Republicans in the state legislature overwhelmingly opposed the commission, and even some reparations advocates are sceptical that a true accounting and redressing of the wounds of slavery and discrimination could take place without federal involvement. A reparations bill has stalled in Congress since 1989.

“I have a sense of proprietariness about the use of the term reparations, because I think people should not be given the impression that the kinds of steps that are taken at the state or local level actually constitute a comprehensive or true reparations plan,” William Darity Jr, a reparations expert at Duke University, told CalMatters. “Whatever California does perhaps could be called atonement, or it could be called a correction for past actions.”

Still, California governor Gavin Newsom said he hopes the state serves as an example to the rest of the country.

“This is not just about California,” he said at a signing ceremony for the study group in September. “This is about making an impact and a dent across the rest of the country and that, I think, drives a lot of our work here in the state.”

The California Reparations Task Force kicked off their first meeting on June 1st, 2021! Ms. Kamilah V. Moore was elected Chair and Dr. Amos Brown will serve as the Vice-Chair.

The members of the Task Force include Dr. Jovan Scott Lewis, Don Tamaki, Senator Steven Bradford, Dr. Amos Brown, Dr. Cheryl Grills, Lisa Holder, Kamilah V. Moore, Assemblymember Jones-Sawyer, Dr. Jovan Scott Lewis, City Councilwoman Monica Montgomery Steepe, Don Tamaki.

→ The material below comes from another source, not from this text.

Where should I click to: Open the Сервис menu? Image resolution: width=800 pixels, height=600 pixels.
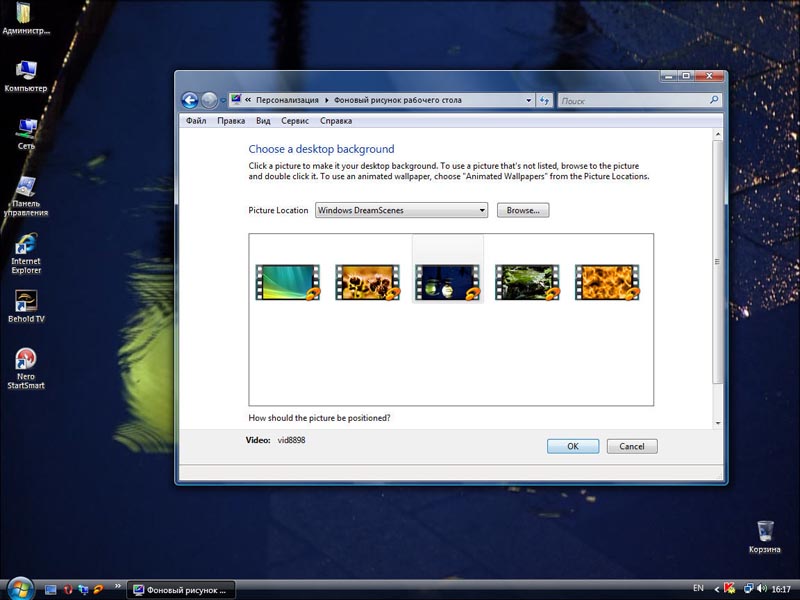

Below are comments from the meeting.

Dr. Amos Brown quoted Nike, in saying that we need to ‘Just Do It’. Reparations are not just about restorative justice for the direct descendants of slavery. Advancing Reparations is about repairing the ongoing harm that is being experienced by black families and children as a result of historic, systemic racism. Reparations are about dismantling racist systems that actively and daily oppress, imprison, murder, and literally destroy the hopes and aspirations of all black peoples in this state and country. Reparations are about acknowledging the fact that capitalism, neoliberal or otherwise, will never work for black people because we have never owned the means of production, because we are the means of production and our bodies have not been our own. Reparations are not welfare, they are justice in the midst of ongoing injustice. Reparations are representative of our collective struggle towards a more compassionate and equitable society. I applaud my state in taking this step and I look forward to actively working to educate and mobilize other Californians in advancing reparations as a symbol to other states, that we can and will stamp out the vestiges of slavery here and across the country. Thank you.
– Michelle Burton, Director, Social Change Institute.